Muhasebe  

Maliye

Vergi

Sigorta

İletişim

  TÜRKİYE' NİN MUHASEBE REHBERİ. "GÜNCEL MALİ MEVZUATLAR, YORUM, HABER"

 

 

 

-Muhasebe, Mevzuat, Yorum, Haber-22.04.2007-

--------------------------------------------------------------------

 
 

Yurtdışında gecen sürelerin borçlanılması
 

İster işçi, ister memur olun, isterseniz de esnaf veyahut da ev hanımı fark etmez, yurtdışında geçen sürelerinizi 3201 sayılı Yurt Dışında Bulunan Türk Vatandaşlarının Yurt Dışında Geçen Sürelerinin Sosyal Güvenlikleri Bakımından Değerlendirilmesi Hakkında Kanun gereğince borçlanabilirsiniz

Tek kurum, tek kanun ama üç farklı uygulama

Artık SSK, Bağ-Kur ve T.C. Emekli Sandığı yok hepsinin yerine SGK (Sosyal Güvenlik Kurumu) var ama kanun tek olduğu halde işçiye ayrı, esnafa ayrı memura ayrı muamele yapılmaya devam ediliyor. 3201 sayılı Kanun’un 1’inci maddesine göre,18 yaşını doldurmuş Türk vatandaşlarının yurt dışında geçen ve belgelendirilen çalışma süreleri, bu çalışma süreleri arasında veya sonunda her birinde bir yıla kadar olan işsizlik süreleri ve yurt dışında ev kadını olarak geçen süreleri, Kanun’ un 2 nci maddesinde belirtilen sosyal güvenlik kuruluşlarına prim, kesenek ve karşılık ödenmemiş olması şartıyla borçlandırılır demektedir ama 5502 sayılı Kanun’la artık sadece SGK var.

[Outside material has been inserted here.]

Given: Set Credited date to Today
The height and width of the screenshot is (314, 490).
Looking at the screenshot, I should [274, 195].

Eskiden borçlanmak için kesin dönüş ve 2 yıl şartı vardı

3201 sayılı Kanun’un 3’üncü maddesinde, yurtdışı hizmet sürelerinin veya ev hanımı olarak geçirilen sürelerin borçlanılabilmesi için öncelikle yurda kesin dönüş yapılması şartı olduğu gibi kesin dönüş tarihinden itibaren 2 yıl içinde borçlanmak için sosyal güvenlik kurum ve kuruluşlarına başvurmak gerekiyordu. Ancak, “kesin dönüş şartıyla, yurda kesin dönüş tarihinden itibaren iki yıl içinde başvuru şartı gerekir” ibaresi, Kartal İş Mahkemesi’nin müracaatı üzerine Anayasa Mahkemesi tarafından iptal edildi ve karar 25.04.2003 tarih ve 25089 sayılı Resmi Gazete’de yayımlandı.

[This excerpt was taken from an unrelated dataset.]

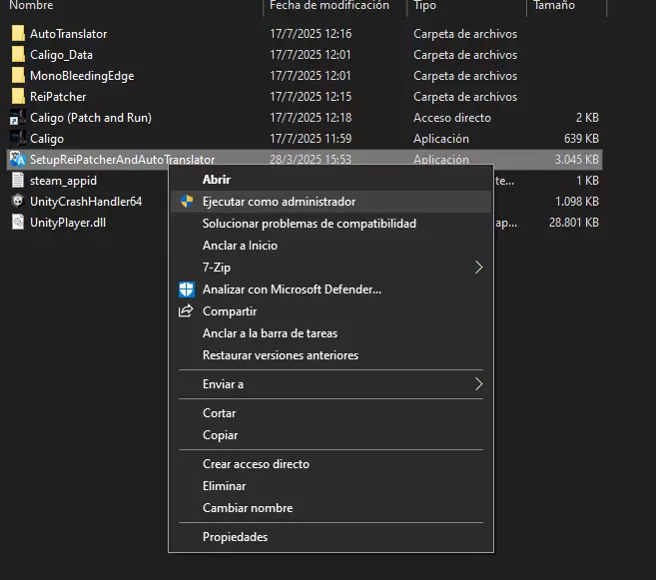Sort by the Nombre column header
Screen dimensions: 656x580
tap(31, 6)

İptalden sonra bu iptale uygun olarak, 3201 Sayılı Yurt Dışında Bulunan Türk Vatandaşlarının Yurt Dışında Geçen Sürelerinin Sosyal Güvenlikleri Bakımından Değerlendirilmesi Hakkında Kanun’un 3’üncü maddesi TBMM tarafından 4958 sayılı Kanun’la 2003 yılında değiştirildi.

Kurumlar Kanun’a uymadılar

Hem maddeyi Anayasa Mahkemesi iptal etmişti sonra TBMM bu maddeyi iptale uygun olarak yeniden düzenlemişti ama SSK, Bağ-Kur ve T.C. Emekli Sandığı ne Anayasa Mahkemesi’nin ne de TBMM’nin karar ve kanunlarını hiçe sayarak sadece 2001’den sonra yurda dönenlerin yurtdışı borçlanmasını kabul edip 2001 yılından önce yurda dönenlerin kabul etmedi. Bunun üzerine vatandaşlar mahkeme soluğu kapılarında almaya başladı ve tüm davalar SSK, Bağ-Kur ve T.C. Emekli Sandığı aleyhine sonuçlandı.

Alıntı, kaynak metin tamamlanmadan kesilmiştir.